A su vez, en diciembre de 2025 el salario promedio real —medido por el Índice de Salarios del Instituto Nacional de Estadística y Censos (INDEC)— se redujo 0,3 por ciento en el sector privado registrado y 1,8 por ciento en el sector público, en términos mensuales, precisó el informe. Estas variaciones se suman a una secuencia de retrocesos en los meses previos: -0,9 por ciento en diciembre; -0,5 por ciento en noviembre; -2,3 por ciento en octubre; -2,0 por ciento en septiembre; -0,5 por ciento en agosto y -0,5 por ciento en julio.

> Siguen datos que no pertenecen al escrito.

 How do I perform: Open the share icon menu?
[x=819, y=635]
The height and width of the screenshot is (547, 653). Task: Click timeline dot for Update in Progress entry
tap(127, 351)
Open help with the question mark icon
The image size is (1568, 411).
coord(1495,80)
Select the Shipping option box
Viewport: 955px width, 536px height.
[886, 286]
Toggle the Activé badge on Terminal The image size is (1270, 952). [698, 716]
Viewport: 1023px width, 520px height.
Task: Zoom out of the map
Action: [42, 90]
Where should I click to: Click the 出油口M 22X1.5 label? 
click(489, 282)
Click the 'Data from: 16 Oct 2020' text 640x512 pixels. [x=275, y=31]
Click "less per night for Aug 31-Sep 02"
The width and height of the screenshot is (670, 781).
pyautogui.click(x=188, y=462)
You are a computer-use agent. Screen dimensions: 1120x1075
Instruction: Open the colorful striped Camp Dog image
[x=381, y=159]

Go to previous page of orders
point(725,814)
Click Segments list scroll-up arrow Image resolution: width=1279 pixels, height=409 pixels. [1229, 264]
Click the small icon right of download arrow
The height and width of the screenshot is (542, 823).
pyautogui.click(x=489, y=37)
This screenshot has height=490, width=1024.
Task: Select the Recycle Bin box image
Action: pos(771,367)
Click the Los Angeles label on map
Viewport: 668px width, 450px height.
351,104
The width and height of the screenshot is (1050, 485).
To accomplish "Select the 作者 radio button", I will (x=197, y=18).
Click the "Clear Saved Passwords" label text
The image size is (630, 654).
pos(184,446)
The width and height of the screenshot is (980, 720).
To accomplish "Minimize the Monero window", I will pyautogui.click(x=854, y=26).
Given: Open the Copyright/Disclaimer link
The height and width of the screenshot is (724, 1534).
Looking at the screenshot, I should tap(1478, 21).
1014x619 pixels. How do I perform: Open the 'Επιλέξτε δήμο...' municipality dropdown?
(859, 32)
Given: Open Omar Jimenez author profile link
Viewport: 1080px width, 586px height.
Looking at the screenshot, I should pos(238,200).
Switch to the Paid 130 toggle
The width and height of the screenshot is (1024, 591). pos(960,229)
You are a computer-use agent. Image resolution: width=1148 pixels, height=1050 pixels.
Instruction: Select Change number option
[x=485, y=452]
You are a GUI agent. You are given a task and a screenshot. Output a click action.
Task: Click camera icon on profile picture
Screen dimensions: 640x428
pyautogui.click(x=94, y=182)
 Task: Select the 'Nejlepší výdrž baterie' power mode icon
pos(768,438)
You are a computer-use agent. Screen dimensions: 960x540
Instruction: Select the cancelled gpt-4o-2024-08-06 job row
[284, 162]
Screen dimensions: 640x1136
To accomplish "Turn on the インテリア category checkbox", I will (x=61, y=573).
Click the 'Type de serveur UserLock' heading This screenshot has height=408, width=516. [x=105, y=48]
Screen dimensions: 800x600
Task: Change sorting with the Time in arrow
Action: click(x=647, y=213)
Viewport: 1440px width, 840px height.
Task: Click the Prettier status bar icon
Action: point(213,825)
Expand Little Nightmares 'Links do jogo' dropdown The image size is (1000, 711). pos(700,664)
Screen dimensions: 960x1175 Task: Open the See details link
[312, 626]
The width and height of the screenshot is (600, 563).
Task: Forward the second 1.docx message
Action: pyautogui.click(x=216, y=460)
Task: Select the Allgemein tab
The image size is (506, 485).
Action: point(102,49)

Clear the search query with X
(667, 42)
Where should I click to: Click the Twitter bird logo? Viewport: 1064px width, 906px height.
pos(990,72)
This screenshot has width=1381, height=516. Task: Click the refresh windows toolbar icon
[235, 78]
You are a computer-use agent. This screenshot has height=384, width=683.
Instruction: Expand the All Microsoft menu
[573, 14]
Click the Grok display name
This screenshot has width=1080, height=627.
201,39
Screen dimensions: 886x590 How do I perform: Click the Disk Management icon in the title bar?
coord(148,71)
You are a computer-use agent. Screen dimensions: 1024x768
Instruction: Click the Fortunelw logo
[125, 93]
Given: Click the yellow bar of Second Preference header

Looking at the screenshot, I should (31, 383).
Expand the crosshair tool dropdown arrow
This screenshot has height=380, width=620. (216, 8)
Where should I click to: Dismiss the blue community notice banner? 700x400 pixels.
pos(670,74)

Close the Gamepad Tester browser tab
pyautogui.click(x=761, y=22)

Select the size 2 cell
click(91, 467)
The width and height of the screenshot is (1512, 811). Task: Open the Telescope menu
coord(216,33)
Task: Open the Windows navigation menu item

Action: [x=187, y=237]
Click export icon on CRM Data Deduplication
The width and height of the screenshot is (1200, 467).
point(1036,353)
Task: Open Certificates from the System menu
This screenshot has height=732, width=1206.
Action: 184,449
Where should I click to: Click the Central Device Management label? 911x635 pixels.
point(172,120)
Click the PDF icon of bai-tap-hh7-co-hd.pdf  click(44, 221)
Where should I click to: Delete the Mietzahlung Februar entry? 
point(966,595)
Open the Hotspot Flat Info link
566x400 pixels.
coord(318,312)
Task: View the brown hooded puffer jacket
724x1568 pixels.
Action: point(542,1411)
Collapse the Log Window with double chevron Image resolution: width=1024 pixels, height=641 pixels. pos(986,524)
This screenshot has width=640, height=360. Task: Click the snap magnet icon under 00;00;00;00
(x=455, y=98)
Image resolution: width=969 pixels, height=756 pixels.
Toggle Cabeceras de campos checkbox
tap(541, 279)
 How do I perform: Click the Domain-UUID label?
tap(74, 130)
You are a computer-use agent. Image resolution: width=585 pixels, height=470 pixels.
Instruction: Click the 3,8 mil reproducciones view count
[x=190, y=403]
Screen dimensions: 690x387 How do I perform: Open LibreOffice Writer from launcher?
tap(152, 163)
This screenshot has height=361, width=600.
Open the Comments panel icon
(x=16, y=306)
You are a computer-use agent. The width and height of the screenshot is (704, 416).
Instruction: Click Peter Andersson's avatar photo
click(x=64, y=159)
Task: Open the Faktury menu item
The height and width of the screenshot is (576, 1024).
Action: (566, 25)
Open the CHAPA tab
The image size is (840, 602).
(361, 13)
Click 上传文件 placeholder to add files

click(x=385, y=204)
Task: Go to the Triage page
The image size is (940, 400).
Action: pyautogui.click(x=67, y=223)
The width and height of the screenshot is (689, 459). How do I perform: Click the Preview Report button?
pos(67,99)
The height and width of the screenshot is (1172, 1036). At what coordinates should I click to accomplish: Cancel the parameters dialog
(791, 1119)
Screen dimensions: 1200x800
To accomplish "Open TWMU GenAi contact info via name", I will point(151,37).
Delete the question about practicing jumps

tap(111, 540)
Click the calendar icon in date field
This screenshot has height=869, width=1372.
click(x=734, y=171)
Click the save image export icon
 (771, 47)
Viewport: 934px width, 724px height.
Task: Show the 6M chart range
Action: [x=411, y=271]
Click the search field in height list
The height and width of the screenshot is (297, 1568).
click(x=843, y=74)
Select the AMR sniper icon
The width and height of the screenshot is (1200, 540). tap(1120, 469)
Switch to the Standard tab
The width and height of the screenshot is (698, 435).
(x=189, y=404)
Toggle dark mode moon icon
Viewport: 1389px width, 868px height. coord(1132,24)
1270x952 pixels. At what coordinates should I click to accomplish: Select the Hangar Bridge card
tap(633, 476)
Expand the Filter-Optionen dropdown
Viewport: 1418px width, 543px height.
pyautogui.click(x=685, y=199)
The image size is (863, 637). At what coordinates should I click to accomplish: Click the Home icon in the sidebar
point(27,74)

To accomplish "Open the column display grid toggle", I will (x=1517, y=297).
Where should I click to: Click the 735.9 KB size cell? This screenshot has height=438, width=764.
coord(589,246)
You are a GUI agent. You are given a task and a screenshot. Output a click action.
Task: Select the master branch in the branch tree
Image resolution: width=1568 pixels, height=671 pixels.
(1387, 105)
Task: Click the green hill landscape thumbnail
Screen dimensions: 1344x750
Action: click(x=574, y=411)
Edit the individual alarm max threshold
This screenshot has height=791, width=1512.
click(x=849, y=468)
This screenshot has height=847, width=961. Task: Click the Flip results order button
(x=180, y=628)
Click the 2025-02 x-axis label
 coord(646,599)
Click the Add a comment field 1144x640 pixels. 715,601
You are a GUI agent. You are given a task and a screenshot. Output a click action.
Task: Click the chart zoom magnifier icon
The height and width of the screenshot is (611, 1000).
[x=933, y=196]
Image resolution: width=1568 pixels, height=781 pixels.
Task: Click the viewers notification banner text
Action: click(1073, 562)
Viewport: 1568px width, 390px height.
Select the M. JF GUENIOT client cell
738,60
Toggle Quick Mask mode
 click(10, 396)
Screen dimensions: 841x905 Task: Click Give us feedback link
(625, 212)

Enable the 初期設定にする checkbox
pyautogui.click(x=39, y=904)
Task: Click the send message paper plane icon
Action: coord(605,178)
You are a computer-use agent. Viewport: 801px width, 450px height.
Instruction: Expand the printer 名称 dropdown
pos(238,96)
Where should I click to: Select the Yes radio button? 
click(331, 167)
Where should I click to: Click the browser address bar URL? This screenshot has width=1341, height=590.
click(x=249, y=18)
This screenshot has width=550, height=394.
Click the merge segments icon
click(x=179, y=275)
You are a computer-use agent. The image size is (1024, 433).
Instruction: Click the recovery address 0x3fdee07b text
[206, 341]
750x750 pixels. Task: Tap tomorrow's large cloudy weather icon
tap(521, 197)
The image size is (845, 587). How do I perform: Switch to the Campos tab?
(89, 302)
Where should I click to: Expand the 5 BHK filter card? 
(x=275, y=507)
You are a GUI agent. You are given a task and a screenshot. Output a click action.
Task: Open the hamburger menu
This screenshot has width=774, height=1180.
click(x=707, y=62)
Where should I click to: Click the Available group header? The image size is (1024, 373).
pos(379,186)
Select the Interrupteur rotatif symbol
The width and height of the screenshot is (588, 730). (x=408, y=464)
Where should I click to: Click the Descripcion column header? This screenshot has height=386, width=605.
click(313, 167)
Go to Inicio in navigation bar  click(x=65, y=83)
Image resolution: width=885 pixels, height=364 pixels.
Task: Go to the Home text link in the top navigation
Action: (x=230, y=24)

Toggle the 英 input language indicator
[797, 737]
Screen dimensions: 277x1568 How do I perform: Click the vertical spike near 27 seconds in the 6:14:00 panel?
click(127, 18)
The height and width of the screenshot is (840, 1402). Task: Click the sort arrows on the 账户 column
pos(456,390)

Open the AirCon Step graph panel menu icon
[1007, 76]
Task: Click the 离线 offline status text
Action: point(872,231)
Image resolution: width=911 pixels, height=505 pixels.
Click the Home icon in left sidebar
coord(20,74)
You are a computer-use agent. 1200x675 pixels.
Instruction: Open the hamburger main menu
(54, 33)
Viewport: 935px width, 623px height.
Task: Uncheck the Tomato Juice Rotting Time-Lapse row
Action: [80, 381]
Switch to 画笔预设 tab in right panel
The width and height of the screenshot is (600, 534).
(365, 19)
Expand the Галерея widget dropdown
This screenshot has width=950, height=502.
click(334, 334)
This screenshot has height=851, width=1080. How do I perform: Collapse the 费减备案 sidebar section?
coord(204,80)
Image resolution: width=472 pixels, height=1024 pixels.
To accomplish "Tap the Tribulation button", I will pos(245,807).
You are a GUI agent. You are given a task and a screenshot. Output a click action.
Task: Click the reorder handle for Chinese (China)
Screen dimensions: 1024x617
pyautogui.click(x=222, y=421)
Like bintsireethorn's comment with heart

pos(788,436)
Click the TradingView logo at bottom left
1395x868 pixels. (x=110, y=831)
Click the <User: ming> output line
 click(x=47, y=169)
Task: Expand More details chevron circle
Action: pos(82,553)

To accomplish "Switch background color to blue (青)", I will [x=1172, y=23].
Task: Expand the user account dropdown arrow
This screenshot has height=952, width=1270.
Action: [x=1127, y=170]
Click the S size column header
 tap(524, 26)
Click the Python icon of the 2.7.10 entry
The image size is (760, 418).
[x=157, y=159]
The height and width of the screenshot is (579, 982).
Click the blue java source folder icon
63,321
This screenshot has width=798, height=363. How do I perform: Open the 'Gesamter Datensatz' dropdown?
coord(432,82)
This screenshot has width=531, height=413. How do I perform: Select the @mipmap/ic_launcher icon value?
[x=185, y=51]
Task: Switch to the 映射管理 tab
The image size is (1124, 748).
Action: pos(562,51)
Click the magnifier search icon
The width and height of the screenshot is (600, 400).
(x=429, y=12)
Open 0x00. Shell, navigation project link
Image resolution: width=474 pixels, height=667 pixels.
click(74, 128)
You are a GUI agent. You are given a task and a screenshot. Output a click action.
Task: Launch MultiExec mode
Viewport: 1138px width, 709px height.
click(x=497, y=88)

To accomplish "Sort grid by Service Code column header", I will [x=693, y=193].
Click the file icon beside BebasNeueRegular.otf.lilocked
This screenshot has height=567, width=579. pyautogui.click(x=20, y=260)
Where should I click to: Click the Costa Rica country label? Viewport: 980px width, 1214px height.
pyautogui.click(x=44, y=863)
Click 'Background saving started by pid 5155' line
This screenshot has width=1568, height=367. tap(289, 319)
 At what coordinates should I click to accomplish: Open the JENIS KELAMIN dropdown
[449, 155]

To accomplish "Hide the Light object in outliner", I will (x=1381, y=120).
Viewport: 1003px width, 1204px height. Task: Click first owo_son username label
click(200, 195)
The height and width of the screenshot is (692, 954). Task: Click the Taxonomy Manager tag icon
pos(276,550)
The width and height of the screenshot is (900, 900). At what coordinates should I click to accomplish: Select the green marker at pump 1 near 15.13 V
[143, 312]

Durante ese período, los incrementos nominales del salario mínimo quedaron sistemáticamente por debajo de la inflación, una brecha que se amplió especialmente en septiembre y octubre, cuando el salario mínimo permaneció congelado en 322.200 pesos, advirtieron los especialistas.
Más allá de los números, los casos de cierres y cesantías se siguen multiplicando, dejando a miles de trabajadores sin su sustento. Los despedidos por Beer Market denunciaron que la compañía no quiere pagar las indemnizaciones correspondientes bajo el argumento de que inició el proceso preventivo de crisis, es decir, comenzó el trámite legal que le permitiría abonarlas en montos hasta el 50 por ciento.
“Hace cuatro meses empezaron a cerrar tiendas que no tenían tantas ventas con la excusa de que era por el alquiler y que no iban a renovar. Pero no pensábamos que estaban tan mal”, aseguró Paloma Andrada, en declaraciones radiales. En lugar de pagar las indemnizaciones correspondientes, Beer Market ofreció arreglos que apenas exceden el millón de pesos.
En el caso específico de Paloma Andrada, quien cobraba 700 mil pesos por mes, se le ofrecieron dos sueldos básicos que incluían el mes en curso. Tenía tres años de antigüedad. “Todo el mundo estaba muy indignado con la situación, pero hay gente que por la necesidad tuvo que decir que sí. Es totalmente comprensible, es mejor tener un millón antes que nada. Pero no es lo que uno merece por el tiempo y dedicación que uno le dio a la empresa”, argumentó la trabajadora despedida.
A sólo tres meses de cumplir 10 años, la tienda de bebidas Beer Market cerró y dejó sin trabajado a sus 300 empleados. Con casi 20 sucursales, además de su tienda online, supo ser una de las empresas pioneras en la venta de bebidas.https://t.co/koHiigIhVa
— Carlos Joseph ✍🏻 (@carlos_joseph) March 3, 2026
En tanto, de acuerdo con otro informe, el 28,5 por ciento de los encuestados identificó como principal problema la caída del poder adquisitivo y los bajos sueldos. A ello se suma un 22,7 por ciento que señaló a la desocupación como la mayor urgencia. En conjunto, los datos reflejan un clima de incertidumbre donde el bolsillo se consolida como el termómetro del humor social.
Desde la consultora advierten que la preocupación por el ingreso diario envía un mensaje claro: “la economía así no alcanza”. En este contexto, sostienen que la evolución de los salarios reales y la capacidad de sostener el empleo serán variables determinantes en los próximos meses para la percepción ciudadana sobre la situación económica.
El impacto es aún más fuerte entre los jóvenes de 18 a 30 años. En ese segmento, el 34,5 por ciento considera que la desocupación es el principal problema del país, un nivel de alerta superior al promedio general. Las dificultades para acceder al mercado laboral formal y la creciente precarización del empleo profundizan la sensación de inestabilidad entre las nuevas generaciones.
El relevamiento también expone diferencias por género. Tanto hombres como mujeres coinciden en ubicar a los bajos salarios como la principal preocupación. Sin embargo, la falta de empleo aparece con mayor énfasis entre las mujeres: el 25,8 por ciento la menciona como segundo problema, frente al 19,4 por ciento por ciento de los varones, lo que evidencia una percepción más aguda sobre la vulnerabilidad laboral femenina.